“Sebab sebagai pengatur rumah Allah seorang penilik jemaat harus tidak bercacat, tidak angkuh, bukan pemberang, bukan peminum, bukan pemarah, tidak serakah,” (Titus 1:7)
Saudaraku yang terkasih dalam Yesus Kristus, Tuhan kita! Salam dan doa kami dari HKBP Medan Sudirman. Semoga hidup kita senantiasa dinaungi oleh kasih setia Tuhan. Firman Tuhan hari ini mengingatkan kita supaya hidup kudus dan berkenan di hadapanNya. Sebab Allah itu kudus, maka setiap orang yang datang kepadaNya untuk menyembah maupun melayaniNya harus hidup kudus. Tindakan Allah ini ibaratkan kita yang tidak akan pernah mencampurkan kain bersih dengan kain kotor yang ada di ember.
Perintah ini juga mengamanatkan bahwa kita semua adalah alat Allah untuk menyatakan diriNya kepada semua makhluk. Sehingga, melalui hidup kita, setiap orang yang belum atau bahkan mau percaya, semakin mengenal dan percaya kepada Allah yang kita sembah. Dengan kata lain, hidup kita harusnya mencerminkan siapa Allah yang kita sembah. Jangan oleh karena hidup kita yang tidak benar, orang-orang yang belum percaya menjauh atau bahkan menghujat Allah yang kita sembah. Mereka melihat dan merasakan, bahwa hidup kita tidak berdampak baik dalam hidup mereka.

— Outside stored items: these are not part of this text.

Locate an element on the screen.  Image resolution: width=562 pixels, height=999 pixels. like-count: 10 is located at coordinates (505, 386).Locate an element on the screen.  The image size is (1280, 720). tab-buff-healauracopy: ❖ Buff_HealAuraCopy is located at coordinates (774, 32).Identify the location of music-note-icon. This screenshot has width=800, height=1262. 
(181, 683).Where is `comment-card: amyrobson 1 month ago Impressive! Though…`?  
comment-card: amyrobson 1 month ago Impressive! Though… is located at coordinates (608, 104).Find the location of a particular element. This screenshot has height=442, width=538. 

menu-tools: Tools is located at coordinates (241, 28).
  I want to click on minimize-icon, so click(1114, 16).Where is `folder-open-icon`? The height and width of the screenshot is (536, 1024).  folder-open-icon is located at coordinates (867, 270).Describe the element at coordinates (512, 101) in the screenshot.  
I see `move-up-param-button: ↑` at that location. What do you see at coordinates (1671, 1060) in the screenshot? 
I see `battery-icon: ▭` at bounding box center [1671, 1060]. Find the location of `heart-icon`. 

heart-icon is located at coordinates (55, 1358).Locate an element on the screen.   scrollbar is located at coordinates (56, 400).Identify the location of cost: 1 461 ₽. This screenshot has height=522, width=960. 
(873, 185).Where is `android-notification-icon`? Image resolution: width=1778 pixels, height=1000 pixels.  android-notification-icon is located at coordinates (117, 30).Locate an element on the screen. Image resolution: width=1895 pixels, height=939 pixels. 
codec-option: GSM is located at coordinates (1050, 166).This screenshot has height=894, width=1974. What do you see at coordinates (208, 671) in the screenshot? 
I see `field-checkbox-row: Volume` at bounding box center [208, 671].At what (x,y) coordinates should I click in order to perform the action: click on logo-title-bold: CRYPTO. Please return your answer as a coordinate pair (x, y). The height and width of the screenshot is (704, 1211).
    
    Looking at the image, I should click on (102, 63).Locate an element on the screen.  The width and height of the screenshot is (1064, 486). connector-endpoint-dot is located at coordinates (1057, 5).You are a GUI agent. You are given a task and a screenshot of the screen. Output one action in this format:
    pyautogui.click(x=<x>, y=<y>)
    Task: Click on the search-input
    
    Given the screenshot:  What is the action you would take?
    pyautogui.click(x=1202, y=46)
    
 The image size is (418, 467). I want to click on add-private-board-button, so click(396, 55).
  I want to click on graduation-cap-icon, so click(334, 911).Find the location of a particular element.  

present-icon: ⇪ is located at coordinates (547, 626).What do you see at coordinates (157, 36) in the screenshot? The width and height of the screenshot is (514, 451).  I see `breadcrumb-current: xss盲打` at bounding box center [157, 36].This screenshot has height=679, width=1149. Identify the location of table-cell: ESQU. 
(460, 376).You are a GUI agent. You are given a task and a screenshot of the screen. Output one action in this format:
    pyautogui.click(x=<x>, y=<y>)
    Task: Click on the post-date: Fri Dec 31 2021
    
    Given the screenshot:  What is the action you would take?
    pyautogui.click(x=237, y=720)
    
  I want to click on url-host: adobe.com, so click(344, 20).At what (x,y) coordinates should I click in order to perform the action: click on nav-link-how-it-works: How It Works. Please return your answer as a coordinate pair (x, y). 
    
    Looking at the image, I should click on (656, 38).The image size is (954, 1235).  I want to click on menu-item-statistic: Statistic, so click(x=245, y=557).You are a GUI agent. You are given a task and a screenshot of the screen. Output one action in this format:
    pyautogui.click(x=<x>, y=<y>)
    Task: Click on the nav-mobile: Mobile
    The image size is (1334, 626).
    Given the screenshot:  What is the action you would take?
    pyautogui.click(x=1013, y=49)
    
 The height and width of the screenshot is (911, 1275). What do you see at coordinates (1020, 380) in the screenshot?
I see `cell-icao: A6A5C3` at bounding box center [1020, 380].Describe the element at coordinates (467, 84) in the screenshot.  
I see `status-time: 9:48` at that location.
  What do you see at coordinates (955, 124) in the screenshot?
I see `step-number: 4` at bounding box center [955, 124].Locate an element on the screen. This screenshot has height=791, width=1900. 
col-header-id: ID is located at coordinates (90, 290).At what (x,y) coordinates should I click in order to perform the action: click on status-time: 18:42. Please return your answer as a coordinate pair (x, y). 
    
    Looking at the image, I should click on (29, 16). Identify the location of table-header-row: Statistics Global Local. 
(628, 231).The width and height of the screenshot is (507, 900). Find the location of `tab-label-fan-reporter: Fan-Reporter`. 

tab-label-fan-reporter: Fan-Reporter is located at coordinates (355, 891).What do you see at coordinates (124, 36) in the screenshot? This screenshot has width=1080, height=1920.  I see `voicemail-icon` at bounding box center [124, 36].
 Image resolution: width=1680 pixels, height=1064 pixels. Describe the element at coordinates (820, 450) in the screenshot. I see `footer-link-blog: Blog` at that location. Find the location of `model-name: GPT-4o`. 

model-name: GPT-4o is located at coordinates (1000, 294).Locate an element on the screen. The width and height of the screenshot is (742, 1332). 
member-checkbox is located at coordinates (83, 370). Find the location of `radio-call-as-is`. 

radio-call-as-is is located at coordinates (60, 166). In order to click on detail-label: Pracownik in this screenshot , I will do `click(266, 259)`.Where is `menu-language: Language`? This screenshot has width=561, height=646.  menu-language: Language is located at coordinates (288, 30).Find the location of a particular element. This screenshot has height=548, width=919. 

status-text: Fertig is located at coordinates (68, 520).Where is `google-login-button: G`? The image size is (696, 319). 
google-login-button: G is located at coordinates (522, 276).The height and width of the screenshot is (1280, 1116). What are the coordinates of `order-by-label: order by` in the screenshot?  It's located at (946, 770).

Defenisi hidup benar dihadapan Allah itu antara lain: tidak bercacat, artinya segala perbuatan maupun perkataan kita tidak menjadi batu sandungan atau menyakiti orang lain. Tidak angkuh: hidup kita harus penuh dengan rendah hati, sebab dengan rendah hati maka kita meninggikan Allah dengan segala sesuatu yang kita miliki. Bukan pemberang: perkataan kita harus penuh dengan kelemah lembutan dan jangan mudah tersinggung. Bukan peminum: sebab orang peminum lebih dekat pada pencobaan yang membuat dia jatuh kedalam dosa. Bukan pemarah: dimana kita harus memberi jawab atau menanggapi segala sesuatu dengan hati yang jernih dan hikmat dari Tuhan. Tidak meledak-ledak atau tidak bisa mengontrol apa yang diucapkan sehingga dapat menyakiti hati sesama. Tidak serahak: kita harus mensyukuri apa yang kita miliki dan menikmatinya. Jangan sekali-kali mengingini apa yang bukan hak dan milik kita.